* _Voci per individuare testo ed elementi_:

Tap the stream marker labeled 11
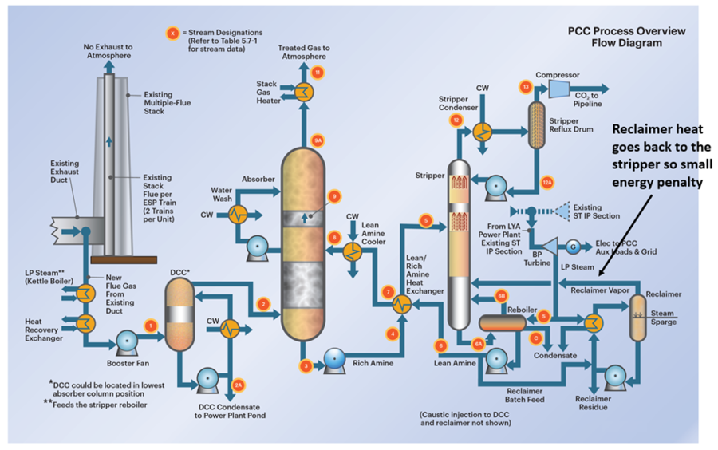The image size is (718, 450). (x=318, y=73)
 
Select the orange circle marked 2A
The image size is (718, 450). (x=239, y=384)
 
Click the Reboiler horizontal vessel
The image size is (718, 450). (x=503, y=321)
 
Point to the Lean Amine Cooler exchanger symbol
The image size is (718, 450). (x=352, y=251)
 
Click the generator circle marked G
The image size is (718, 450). (x=573, y=244)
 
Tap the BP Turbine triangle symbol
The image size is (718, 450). (x=547, y=243)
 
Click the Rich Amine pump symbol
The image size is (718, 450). (x=331, y=361)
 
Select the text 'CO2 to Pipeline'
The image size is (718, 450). (x=592, y=99)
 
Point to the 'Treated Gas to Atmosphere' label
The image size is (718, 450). (x=303, y=53)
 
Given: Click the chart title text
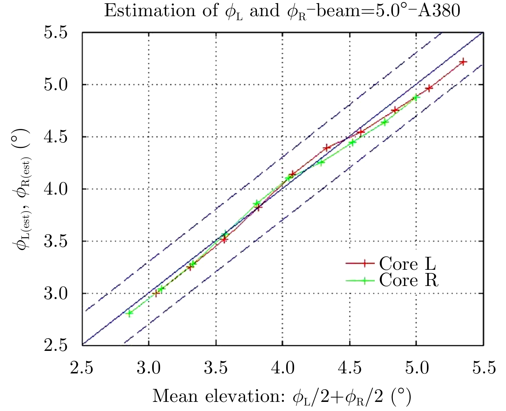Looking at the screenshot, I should (x=282, y=11).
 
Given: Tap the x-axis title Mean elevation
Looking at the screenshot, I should (x=282, y=396).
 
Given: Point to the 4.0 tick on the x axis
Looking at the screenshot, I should (x=283, y=368).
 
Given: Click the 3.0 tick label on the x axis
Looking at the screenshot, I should (x=149, y=368).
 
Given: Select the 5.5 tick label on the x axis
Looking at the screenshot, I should (x=484, y=368).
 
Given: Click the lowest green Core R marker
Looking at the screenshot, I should (x=129, y=313).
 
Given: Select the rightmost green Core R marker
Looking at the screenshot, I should (x=415, y=97).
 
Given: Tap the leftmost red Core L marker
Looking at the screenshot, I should (x=156, y=293).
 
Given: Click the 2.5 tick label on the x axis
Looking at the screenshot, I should (x=82, y=368).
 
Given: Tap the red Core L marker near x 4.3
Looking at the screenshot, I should (x=327, y=148).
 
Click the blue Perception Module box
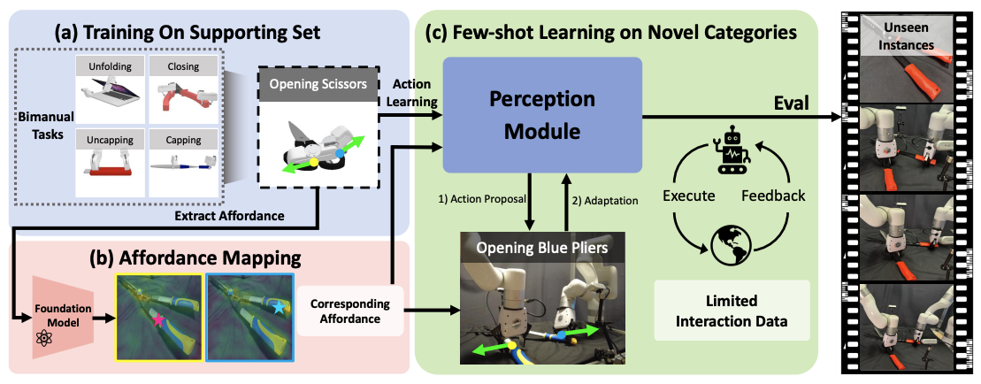click(541, 115)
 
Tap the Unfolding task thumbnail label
click(108, 66)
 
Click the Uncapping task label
click(108, 139)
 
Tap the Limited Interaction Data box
click(731, 311)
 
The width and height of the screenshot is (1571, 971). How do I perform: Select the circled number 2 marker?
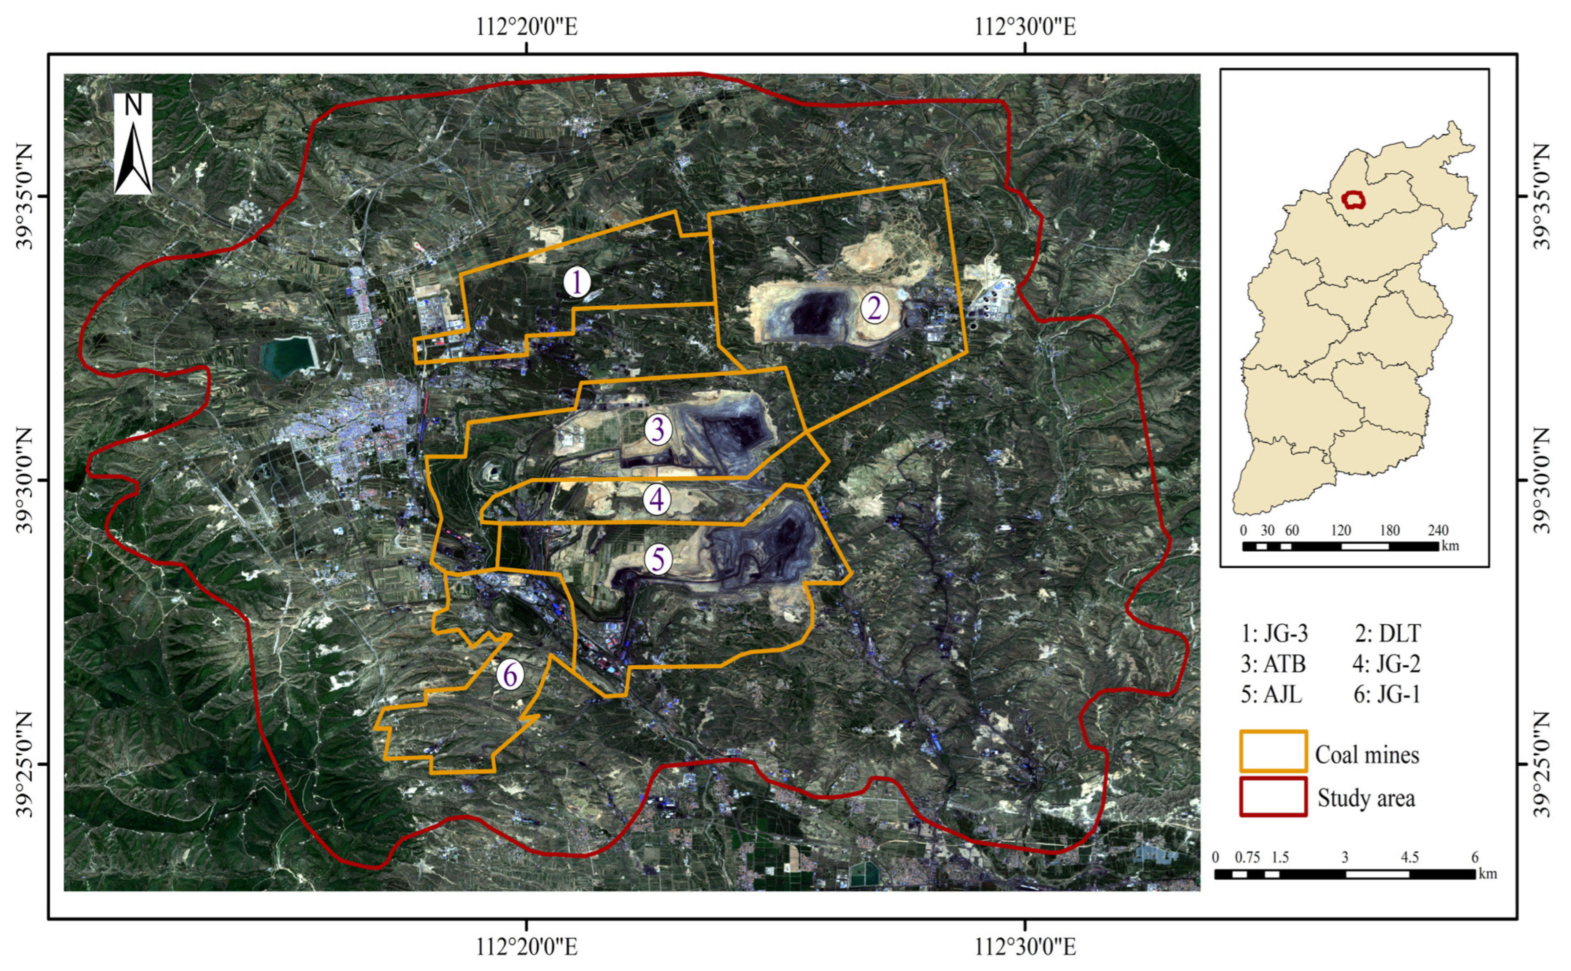pyautogui.click(x=874, y=309)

* _Cosa fare_:
Ricopia per intero le righe dei dati a partire da quella che contiene "Click the Reboiler horizontal vessel" e proseguendo fino a quella che contiene "The image size is (718, 450). (x=303, y=53)", entrambe comprese. Aggiungi 9 a ogni valore delle coordinate x e y.

* _Soluzione_:
Click the Reboiler horizontal vessel
The image size is (718, 450). (x=512, y=330)
 
Point to the Lean Amine Cooler exchanger symbol
The image size is (718, 450). (x=361, y=260)
 
Click the generator circle marked G
The image size is (718, 450). (x=582, y=253)
 
Tap the BP Turbine triangle symbol
The image size is (718, 450). (x=556, y=252)
 
Click the Rich Amine pump symbol
The image size is (718, 450). (x=340, y=370)
 
Select the text 'CO2 to Pipeline'
The image size is (718, 450). (x=601, y=108)
 
Point to the 'Treated Gas to Atmosphere' label
The image size is (718, 450). (x=312, y=62)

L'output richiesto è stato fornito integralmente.